## [Page excerpt]
-------

The original paper on Faster R-CNN explained was published in 2016 and from there received some small improvements to the architecture, which were reflected in the Detectron2 library that we used.

For example, the selected for our experiments model config R50-FPN uses backbone ResNet-50 with Feature Pyramid Network – a concept that was introduced in the CVPR 2017 paper and since then has become a staple of CNN backbones for feature extraction. In simpler terms, in Feature Pyramid Networks we use are not just the deepest feature maps extracted from CNN but also low- and medium-level ones. This allows small object detection that would be otherwise lost during the compression down to the deepest levels.

Results

In our experiments, we used the following logic: 

  1. Take a Faster R-CNN pre-trained on COCO 2017 dataset with 80 object classes.
  2. Replace 320 units in bounding box regression and 80 units in classification heads with 4 and 1 units respectively, in order to train the model for 1 novel class (bounding box regression head has 4 units for each class in order to regress X, Y, W, H dimensions of bounding box where X, Y are the center coords of the bbox center and W, H are its width and height).

-------

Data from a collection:
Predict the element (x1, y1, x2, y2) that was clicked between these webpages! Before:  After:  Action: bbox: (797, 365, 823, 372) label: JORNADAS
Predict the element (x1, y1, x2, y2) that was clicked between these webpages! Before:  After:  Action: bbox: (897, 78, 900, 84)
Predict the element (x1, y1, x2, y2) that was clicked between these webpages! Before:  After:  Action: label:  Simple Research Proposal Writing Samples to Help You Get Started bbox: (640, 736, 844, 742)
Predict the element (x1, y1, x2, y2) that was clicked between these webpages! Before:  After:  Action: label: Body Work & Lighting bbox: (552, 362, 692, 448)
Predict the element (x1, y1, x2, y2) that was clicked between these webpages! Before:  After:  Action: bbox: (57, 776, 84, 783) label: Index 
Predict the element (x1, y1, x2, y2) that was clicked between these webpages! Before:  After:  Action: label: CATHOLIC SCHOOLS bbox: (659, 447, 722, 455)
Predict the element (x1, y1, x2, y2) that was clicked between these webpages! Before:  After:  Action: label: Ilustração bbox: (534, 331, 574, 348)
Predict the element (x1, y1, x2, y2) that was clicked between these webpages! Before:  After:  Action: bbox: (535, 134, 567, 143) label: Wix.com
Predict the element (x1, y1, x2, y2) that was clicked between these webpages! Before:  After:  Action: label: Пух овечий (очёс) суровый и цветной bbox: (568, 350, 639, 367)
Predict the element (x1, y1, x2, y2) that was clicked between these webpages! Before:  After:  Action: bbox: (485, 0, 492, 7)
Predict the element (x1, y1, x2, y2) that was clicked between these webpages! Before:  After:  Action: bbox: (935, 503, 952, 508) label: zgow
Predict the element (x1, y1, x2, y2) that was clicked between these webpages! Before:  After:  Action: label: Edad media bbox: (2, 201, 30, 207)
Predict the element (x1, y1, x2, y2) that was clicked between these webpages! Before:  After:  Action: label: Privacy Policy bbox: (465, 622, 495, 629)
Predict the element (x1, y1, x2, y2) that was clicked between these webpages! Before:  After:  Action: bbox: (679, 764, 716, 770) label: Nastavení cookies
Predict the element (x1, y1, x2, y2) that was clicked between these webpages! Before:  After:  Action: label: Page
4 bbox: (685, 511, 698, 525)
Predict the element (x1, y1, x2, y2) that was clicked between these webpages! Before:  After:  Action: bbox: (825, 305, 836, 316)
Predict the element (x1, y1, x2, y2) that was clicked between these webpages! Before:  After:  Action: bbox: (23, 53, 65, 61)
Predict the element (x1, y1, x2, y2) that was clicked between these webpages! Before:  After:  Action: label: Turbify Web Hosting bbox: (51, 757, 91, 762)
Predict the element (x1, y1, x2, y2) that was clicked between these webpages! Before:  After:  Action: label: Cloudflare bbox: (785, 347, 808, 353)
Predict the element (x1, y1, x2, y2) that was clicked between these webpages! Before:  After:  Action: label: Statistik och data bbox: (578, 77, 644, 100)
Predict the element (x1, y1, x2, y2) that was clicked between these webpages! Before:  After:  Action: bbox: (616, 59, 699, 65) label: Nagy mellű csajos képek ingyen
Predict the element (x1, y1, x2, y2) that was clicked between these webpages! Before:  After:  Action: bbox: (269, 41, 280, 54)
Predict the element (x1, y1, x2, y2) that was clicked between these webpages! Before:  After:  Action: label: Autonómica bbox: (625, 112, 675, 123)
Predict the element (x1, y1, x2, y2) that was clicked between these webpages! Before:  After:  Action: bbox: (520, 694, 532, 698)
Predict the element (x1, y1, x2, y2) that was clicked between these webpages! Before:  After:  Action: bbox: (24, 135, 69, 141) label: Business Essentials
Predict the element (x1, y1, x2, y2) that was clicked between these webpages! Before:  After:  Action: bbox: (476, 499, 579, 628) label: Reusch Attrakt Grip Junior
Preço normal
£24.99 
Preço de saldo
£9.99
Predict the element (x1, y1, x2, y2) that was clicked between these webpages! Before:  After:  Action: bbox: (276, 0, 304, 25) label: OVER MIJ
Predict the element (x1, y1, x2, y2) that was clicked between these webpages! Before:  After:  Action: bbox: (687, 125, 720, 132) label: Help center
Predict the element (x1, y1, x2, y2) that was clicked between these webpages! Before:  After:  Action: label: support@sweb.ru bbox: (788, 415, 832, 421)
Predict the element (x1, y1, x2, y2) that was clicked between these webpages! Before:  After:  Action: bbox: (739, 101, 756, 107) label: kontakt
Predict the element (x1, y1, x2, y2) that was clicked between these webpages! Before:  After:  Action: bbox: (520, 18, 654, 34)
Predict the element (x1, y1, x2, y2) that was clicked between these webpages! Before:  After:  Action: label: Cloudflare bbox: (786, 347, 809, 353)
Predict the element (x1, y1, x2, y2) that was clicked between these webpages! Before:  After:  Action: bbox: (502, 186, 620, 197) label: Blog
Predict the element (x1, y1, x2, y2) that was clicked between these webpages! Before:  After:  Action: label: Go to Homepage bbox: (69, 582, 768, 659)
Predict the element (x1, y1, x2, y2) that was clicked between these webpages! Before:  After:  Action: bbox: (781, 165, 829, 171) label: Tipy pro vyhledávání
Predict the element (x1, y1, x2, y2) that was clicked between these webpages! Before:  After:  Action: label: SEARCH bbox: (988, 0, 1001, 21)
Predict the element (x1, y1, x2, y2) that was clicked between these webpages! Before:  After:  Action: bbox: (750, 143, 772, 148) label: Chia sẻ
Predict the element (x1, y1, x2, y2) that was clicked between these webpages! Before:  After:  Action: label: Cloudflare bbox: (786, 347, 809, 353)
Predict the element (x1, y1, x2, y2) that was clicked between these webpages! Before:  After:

-------

## [What the exercise asks]
Copy the entire Faster R-CNN excerpt above word for word.

## [Task result]
The original paper on Faster R-CNN explained was published in 2016 and from there received some small improvements to the architecture, which were reflected in the Detectron2 library that we used.

For example, the selected for our experiments model config R50-FPN uses backbone ResNet-50 with Feature Pyramid Network – a concept that was introduced in the CVPR 2017 paper and since then has become a staple of CNN backbones for feature extraction. In simpler terms, in Feature Pyramid Networks we use are not just the deepest feature maps extracted from CNN but also low- and medium-level ones. This allows small object detection that would be otherwise lost during the compression down to the deepest levels.

Results

In our experiments, we used the following logic: 

  1. Take a Faster R-CNN pre-trained on COCO 2017 dataset with 80 object classes.
  2. Replace 320 units in bounding box regression and 80 units in classification heads with 4 and 1 units respectively, in order to train the model for 1 novel class (bounding box regression head has 4 units for each class in order to regress X, Y, W, H dimensions of bounding box where X, Y are the center coords of the bbox center and W, H are its width and height).